We now define the network arc. For this problem, it is most natural to specify the list of dependencies for each task. A list of all arcs is then easily constructed by one line of Python code.

In [3]:
P = {'Start':[],
     'A':['Start'],
     'B':['A'],
     'C':['B'],
     'D':['C'],
     'E':['C'],
     'F':['E'],
     'G':['D'],
     'H':['G','E'],
     'I':['C'],
     'J':['F','I'],
     'K':['J'],
     'L':['J'],
     'M':['H'],
     'N':['K','L'],
     'Finish':['M','N']}

N = list(T.keys())
A = [(j,i) for i in N for j in P[i]]

The decision variables are $t_i$, the starting time of task $i$ and the crash time $x_i$, i.e., the time saved on task $i$ by crashing.

In [4]:
model = ConcreteModel()
model.t = Var(N, within=NonNegativeReals)
model.x = Var(N, within=NonNegativeReals)

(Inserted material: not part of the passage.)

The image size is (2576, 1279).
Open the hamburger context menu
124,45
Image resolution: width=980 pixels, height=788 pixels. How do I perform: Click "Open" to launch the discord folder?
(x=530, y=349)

Whenever task $j$ depends on task $i$, task $j$ must not start before $i$ is completed, i.e. $$ t_j \geq t_i+ T_i - x_i \,. $$ The project starts at time $0$ and must finish before time $40$. Further, for each task $i$ the crash time must satisfy $x_i \leq R_i$.

In [5]:
def time_rule(model, i, j):
    return model.t[j] >= model.t[i] + T[i] - model.x[i]
    
model.time = Constraint(A, rule=time_rule)

model.start = Constraint(expr = model.t['Start'] == 0)
model.finish = Constraint(expr = model.t['Finish'] <= 40)

def crash_rule(model, n):
    return model.x[n] <= R[n]

model.crash = Constraint(N, rule=crash_rule)

Our objective is minimizing the cost of crashing.

In [6]:
model.cost = Objective(expr = sum(model.x[n]*C[n] for n in N), sense=minimize)

We now solve and inspect the solution.

In [7]:
results = opt.solve(model)
model.x.get_values()
Out[7]:
{'A': 0.0,
 'B': 0.0,
 'C': 0.0,
 'D': 0.0,
 'E': 0.0,
 'F': 2.0,
 'Finish': 0.0,
 'G': 0.0,
 'H': 0.0,
 'I': 0.0,
 'J': 2.0,
 'K': 0.0,
 'L': 0.0,
 'M': 0.0,
 'N': 0.0,
 'Start': 0.0}
In [8]:
model.t.get_values()
Out[8]:
{'A': 0.0,
 'B': 2.0,
 'C': 6.0,
 'D': 16.0,
 'E': 16.0,
 'F': 20.0,
 'Finish': 40.0,
 'G': 22.0,
 'H': 29.0,
 'I': 16.0,
 'J': 23.0,
 'K': 29.0,
 'L': 29.0,
 'M': 38.0,
 'N': 34.0,
 'Start': 0.0}
In [9]:
model.cost.expr()
Out[9]:
140.0

In the setting of the example, this means that we can reduce the project time to 40 weeks if we crash task F and task J by two weeks each at a total additional cost of $140000.